The Burning Hell – Interview – Thanks for Asking
Written by Staff on January 17, 2024
The Burning Hell – Interview – Thanks for Asking – by Liam Sweeny.
I caught up with Mathias Kom of the band “The Burning Hell.” We had a fun talk. Let Mathias bend your ear.
RRX: Every comic book hero has an origin story. What is the origin story for the band? (points if you tell it like a comic book origin.)
MK: I was doing some home recording around the turn of the century and felt uncomfortable with the idea of sharing it with anyone other than my pets, so I was casting about for some sort of alter-ego or pseudonym to hide behind. A religious fanatic handed me a pamphlet called “The Burning Hell,” all about why I was going there, and the name stuck. It didn’t really become an actual band until seven or eight years later, when I quit my teaching job and went on tour for the first time. In those early days, the band consisted of pretty much anyone that wanted to get in the van.
RRX: Every band’s first song is a milestone. But so is the latest song. Describe the first song/album you recorded, and also the latest song/album you recorded; what are the differences?
MK: Technically, the first album I recorded under the name “The Burning Hell” was called Here Comes Evil, and I have spent the last two decades hunting down every single one of the 50 copies I made and throwing them into an active volcano. A few more home-recordings followed, but in many ways the first ‘official’ album (official in that it was released by a label and distributed) was 2007’s Tick Tock. It was recorded by my bandmate Jill in her bedroom, on an old ADAT machine. It was fun, and I like aspects of it still, but boy do I ever hate how my voice sounds. I was still figuring out how to sing – not that I’ve actually discovered this yet, mind you. I’m always sort of half-considering re-recording Tick Tock, since I still play a lot of the songs on it. The last album the band recorded was Garbage Island, and was actually a return to home recording. The main difference is that on Garbage Island I don’t sound like a mutant duck drowning in a radioactive swamp. At least not completely.
RRX: Like songs, every band has a unique feeling about their first show. What was your first show like? Was it your best show? If not, what was your best show like?
MK: I don’t have any idea what the first Burning Hell show was, but the first show I ever played was with my high school band The Laundry Dogs (it was the 90s, give me a break) at our school gym. I think we played four songs, maybe, including a cover of the Dead Kennedys classic “Holiday In Cambodia,” which you really haven’t experienced until you’ve heard it played by a bunch of teenagers who have no idea where Cambodia even is or what the lyrics are referring to.
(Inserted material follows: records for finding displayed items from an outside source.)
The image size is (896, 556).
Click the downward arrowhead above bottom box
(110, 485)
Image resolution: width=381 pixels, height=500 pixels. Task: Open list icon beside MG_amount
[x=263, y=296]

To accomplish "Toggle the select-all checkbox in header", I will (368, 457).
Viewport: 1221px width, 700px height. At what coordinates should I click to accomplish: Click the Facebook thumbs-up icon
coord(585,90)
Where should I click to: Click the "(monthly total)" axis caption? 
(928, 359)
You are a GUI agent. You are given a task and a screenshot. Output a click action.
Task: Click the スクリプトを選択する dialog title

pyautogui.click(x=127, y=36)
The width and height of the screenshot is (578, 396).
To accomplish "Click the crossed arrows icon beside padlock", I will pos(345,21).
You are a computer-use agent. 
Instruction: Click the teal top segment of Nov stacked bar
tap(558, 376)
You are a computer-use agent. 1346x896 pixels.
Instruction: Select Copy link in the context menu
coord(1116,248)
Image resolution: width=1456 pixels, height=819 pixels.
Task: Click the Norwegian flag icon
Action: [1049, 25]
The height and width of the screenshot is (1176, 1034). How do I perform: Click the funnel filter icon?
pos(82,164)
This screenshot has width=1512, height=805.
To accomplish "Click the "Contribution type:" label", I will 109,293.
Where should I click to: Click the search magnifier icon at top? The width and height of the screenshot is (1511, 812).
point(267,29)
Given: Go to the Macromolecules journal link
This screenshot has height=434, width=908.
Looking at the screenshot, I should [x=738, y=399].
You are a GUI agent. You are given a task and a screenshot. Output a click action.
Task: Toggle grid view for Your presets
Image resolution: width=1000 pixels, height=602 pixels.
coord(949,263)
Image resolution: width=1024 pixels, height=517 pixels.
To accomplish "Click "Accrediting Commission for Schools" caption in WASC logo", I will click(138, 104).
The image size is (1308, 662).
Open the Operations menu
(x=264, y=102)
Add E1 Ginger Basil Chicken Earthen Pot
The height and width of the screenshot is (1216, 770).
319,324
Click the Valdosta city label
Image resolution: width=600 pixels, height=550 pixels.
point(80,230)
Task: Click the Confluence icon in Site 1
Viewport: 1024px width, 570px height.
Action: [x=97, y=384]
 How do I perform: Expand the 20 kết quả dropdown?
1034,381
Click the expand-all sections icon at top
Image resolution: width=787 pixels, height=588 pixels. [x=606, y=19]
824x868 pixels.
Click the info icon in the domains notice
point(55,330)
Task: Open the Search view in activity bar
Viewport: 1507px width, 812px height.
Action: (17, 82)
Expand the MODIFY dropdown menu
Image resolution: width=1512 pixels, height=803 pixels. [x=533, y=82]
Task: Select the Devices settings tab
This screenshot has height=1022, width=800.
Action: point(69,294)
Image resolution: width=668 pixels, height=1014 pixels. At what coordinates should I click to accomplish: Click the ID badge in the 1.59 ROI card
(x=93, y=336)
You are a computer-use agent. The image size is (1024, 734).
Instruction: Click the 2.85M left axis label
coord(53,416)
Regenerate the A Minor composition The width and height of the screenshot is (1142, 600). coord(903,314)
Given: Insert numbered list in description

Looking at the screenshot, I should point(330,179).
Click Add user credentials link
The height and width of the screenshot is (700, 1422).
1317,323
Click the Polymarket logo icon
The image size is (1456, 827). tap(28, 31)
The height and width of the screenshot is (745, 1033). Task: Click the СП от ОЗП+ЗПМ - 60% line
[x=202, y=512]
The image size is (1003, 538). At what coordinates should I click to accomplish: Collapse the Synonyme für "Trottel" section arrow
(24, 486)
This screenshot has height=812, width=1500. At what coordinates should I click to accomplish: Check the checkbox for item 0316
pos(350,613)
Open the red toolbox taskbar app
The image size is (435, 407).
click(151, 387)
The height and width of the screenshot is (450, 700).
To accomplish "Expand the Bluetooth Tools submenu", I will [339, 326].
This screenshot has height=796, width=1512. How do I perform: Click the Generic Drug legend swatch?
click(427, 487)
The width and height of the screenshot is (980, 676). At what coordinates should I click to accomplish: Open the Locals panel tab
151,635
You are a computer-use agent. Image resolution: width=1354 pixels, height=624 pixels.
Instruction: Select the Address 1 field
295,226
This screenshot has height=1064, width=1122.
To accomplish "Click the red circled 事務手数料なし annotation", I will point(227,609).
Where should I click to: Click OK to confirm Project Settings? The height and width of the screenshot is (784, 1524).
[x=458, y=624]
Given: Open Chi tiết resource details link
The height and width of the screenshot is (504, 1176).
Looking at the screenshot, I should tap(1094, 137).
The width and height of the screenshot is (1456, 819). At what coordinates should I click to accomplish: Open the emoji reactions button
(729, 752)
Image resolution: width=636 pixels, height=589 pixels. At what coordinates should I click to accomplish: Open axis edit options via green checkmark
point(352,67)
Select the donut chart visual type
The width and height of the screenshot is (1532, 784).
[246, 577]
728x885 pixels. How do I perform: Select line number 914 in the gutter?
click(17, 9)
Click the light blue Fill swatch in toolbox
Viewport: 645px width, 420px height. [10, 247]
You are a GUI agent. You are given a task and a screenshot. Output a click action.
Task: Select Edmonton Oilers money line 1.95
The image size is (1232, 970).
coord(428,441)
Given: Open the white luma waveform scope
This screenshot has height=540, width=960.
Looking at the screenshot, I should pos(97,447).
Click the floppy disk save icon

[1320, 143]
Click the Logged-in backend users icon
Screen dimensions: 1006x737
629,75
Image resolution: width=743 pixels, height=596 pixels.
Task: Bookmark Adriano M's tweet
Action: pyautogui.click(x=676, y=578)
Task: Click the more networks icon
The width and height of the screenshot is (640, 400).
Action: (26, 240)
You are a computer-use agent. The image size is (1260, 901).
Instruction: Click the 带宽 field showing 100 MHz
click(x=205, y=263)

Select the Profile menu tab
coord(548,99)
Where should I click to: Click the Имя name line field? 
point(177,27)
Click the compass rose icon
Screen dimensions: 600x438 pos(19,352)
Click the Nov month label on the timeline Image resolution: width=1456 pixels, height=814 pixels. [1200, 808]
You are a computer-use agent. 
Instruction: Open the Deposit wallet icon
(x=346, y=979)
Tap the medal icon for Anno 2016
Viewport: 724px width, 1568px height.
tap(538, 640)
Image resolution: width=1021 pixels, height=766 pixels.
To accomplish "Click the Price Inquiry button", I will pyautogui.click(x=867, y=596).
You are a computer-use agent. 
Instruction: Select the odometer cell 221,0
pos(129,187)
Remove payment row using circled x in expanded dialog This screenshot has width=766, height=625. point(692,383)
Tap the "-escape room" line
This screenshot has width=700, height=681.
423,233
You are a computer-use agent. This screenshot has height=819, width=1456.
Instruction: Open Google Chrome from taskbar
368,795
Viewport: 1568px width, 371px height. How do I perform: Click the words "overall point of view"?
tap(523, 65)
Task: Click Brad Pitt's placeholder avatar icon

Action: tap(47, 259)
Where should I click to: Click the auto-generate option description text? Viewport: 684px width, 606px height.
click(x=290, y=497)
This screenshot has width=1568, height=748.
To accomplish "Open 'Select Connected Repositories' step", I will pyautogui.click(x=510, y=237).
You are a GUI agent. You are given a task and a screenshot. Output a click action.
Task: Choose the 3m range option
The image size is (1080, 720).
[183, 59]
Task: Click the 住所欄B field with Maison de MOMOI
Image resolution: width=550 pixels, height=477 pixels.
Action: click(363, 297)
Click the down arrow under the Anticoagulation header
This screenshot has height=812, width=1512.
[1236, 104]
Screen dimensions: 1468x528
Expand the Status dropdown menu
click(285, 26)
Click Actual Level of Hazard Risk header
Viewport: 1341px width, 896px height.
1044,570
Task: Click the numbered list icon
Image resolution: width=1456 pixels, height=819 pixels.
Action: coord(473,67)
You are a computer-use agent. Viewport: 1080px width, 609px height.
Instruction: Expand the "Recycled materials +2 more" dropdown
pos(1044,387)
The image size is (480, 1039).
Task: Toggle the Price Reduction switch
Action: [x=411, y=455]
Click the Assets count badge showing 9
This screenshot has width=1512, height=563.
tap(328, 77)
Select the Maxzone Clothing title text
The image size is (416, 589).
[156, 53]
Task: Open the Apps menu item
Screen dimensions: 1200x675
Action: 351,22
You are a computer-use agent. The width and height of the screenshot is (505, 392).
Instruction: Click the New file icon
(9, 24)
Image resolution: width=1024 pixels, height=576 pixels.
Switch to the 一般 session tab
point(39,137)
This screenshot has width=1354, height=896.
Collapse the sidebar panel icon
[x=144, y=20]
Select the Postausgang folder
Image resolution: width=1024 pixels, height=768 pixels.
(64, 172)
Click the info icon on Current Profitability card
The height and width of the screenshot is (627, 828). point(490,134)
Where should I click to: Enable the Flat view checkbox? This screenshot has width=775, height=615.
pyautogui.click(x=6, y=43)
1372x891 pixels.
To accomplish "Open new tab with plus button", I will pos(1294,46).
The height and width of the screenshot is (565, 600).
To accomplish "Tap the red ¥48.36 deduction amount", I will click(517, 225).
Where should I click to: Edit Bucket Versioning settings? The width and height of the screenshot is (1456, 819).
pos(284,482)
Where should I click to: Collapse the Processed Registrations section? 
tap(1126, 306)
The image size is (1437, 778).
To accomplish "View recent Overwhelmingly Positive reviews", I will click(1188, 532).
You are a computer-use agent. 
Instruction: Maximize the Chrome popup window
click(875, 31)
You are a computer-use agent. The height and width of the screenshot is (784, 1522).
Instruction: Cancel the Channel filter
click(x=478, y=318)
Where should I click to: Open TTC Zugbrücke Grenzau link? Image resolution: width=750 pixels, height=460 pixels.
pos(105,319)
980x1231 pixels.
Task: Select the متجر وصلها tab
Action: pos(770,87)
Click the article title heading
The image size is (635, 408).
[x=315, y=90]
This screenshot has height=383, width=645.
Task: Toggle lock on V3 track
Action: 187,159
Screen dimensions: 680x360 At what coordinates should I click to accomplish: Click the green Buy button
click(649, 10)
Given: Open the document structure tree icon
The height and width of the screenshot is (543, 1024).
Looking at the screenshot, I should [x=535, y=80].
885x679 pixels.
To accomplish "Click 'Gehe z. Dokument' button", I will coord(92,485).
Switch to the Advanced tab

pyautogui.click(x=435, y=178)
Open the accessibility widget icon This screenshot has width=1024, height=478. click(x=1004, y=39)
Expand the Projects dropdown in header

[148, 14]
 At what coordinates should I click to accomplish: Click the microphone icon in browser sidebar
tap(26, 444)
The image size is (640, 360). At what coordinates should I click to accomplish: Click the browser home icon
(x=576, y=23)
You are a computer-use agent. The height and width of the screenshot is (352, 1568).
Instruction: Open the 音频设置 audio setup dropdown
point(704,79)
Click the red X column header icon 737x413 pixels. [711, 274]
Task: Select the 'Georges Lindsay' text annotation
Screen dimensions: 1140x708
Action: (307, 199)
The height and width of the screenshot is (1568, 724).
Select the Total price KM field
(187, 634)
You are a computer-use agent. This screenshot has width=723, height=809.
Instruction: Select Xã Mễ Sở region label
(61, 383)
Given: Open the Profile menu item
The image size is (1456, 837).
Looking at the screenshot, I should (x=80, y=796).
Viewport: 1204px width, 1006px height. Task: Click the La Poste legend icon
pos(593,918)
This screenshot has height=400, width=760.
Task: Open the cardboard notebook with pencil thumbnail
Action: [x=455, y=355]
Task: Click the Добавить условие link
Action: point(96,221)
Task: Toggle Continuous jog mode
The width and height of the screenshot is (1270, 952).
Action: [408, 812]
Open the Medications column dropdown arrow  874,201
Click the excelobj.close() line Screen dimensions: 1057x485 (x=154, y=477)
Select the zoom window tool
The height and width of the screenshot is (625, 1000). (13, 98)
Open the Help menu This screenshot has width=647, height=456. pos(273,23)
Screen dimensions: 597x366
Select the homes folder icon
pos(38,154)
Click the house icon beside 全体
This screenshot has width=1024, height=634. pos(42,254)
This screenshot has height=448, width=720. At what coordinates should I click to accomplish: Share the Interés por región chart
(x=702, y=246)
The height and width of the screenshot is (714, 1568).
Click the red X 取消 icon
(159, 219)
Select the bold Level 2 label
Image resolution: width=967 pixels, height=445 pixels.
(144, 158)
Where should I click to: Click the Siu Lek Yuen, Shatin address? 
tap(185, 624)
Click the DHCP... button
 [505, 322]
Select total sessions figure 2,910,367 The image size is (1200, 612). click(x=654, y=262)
As for a best show, it hasn’t happened yet. I’ll let you know.
RRX: Music genres are difficult for some bands. Some strictly adhere; others not so much. What is your perspective on the genre you play, or the genres you hover around?
MK: Genres are a convenient way to organize sound, and I can’t stand it when bands say things like “we don’t really fit into any genre.” Musically, The Burning Hell has had very different instrumentation over the years so it’s hard to call it all “rock” or the increasingly meaningless “indie;” to my ears, everything about us is playful and a little rough around the edges, like a garage band might be, but lyrics are the main focus of many of the songs, as they are in a lot of “folk” music (in the North American sense). So I always say we’re a “garage folk” band.
RRX: It’s a lot of fun living in the present, but we all collect memories and give birth to dreams. We’re talking dreams here. Where you see yourself next year? In the next five years?
MK: Well, I started answering these questions in 2023, and I definitely didn’t see myself still answering them in 2024, but that’s just down to how scattered my mind has been lately. So I’m not going to be too ambitious here, and say that by 2025 I hope to have finished answering these questions and recorded and released a new record which I feel at least as good about as Garbage Island. Five-year plans are easier, because they are less tethered to reality. So I hope that in five years’ time I’ll be playing shows exclusively on my own Waterworld-themed floating atoll, drifting slowly around the South Pacific. Or at the very least, on a houseboat sailing around the Great Lakes.
RRX: We all get a little support from those around us. And we also can be impressed by our fellow bands. Who do you admire in your community, and why?
MK: I’ve had the good fortune to live and play in so many musical communities over the years, from Peterborough (Ontario) to St. John’s (Newfoundland) to Berlin, and now at home on Prince Edward Island. The people I admire most are those that collaborate most freely and openly, those that support fellow musicians and recognize that we’re all in this together. Truthfully, that’s almost everyone.